Ahora para ir del Hornito (bar de Antonio) al Hornito (de la Mártir Bendita) no hace falta arriesgar la vida. Esa especie de paso de peatones anchito ha solucionado de momento los riesgos de ir a venerar a Eulalia. Para arriesgar la vida lo mejor es la calle Octavio Augusto, cuyos sendos pasos de peatones a-con-go-jan. Estamos esperando al paso inteligente que tras el atropello te indica en que tanatorio estás. Tras sortear Octavio Augusto y Cabo Verde me fui al Trecenario bordeando la tela metálica del Parque López de Ayala, munición para Paco Blanco (Fondenex) y escándalo para viandantes. Y aunque intenté ponerme de perfil bajo, allí me esperaba Pelín en una de sus poses habituales: “Angulo Sánchis” me dice el jodío volátil; “¿Y por qué te diriges a mí con los dos apellidos, ni que fuera árbitro de fútbol?”; “para distinguirte, entre tanto devoto que asiste al Trecenario”; le sigo la conversación dado que los etéreos son muy sensibles a las contradicciones (que les llevemos la contraria quiero decir) y mientras Pelín se estira en una especie de solemnidad eulaliense me entretengo mirando los restos del Templo que Vettila, mujer de Paculo, consagró a Marte y del que nuestros antepasados aprovecharon el mármol (entre las ruinas) para reconstruirlo y consagrarlo (por los siglos de los siglos) a Eulalia, virgen y Mártir.

Cuatro puntos cardinales

Es lo que tiene que el material esté bajo nuestros pies; siempre será mejor eso que llevárselo a la Mezquita de Córdoba.
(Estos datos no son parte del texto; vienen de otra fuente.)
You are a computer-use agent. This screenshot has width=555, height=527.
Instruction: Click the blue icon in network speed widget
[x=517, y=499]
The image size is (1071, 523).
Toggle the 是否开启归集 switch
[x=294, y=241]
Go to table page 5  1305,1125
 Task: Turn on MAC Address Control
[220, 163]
Este Paculo fue, tras el abuelo Augusto, el antecesor del alcalde Vélez, Acedo y de ARO (Fouto no llegó a alcalde). Pelín gusta ponerse en lo alto del Hornito porque dice que, desde allí, se ven los cuatro puntos cardinales de Mérida y de los emeritenses (la Mártir tiene información privilegiada sobre todos nosotros); que allí, en el céntrico Hornito, a la Eulalia le pasa como a las buenas perlas que con sólo mirarla descubrimos sus muchas irisaciones; que su presencia es magnética, imposible dejar de mirarla para quienes embobados miramos a esa niña tan sencillamente bella y ¡ay! tan sensible a todo.

Trecenario en honor a Santa Eulalia.

Trecenario en honor a Santa Eulalia. / Alberto Manzano

Deseos

Allí, en el Hornito, los deseos de quienes no tenemos fuerzas ni fortuna se consuelan; que allí en el Hornito las penas se disuelven, no por encantamiento sino por Fe; allí en el Hornito nada es confuso ni desesperado pues la Mártir siempre acude a los buenos deseos y allí, en el Hornito, se rompe todo maleficio ante tiernos y dolorosos suspiros porque allí se alivian tristezas y malentendidos. Pero ojo porque Eulalia no coserá ninguna herida sin antes limpiarla, pide perdón antes. Tú, emeritense, ya sabes. Y todo ocurre allí, en el Hornito, sencillamente… con gran gozo emeritense.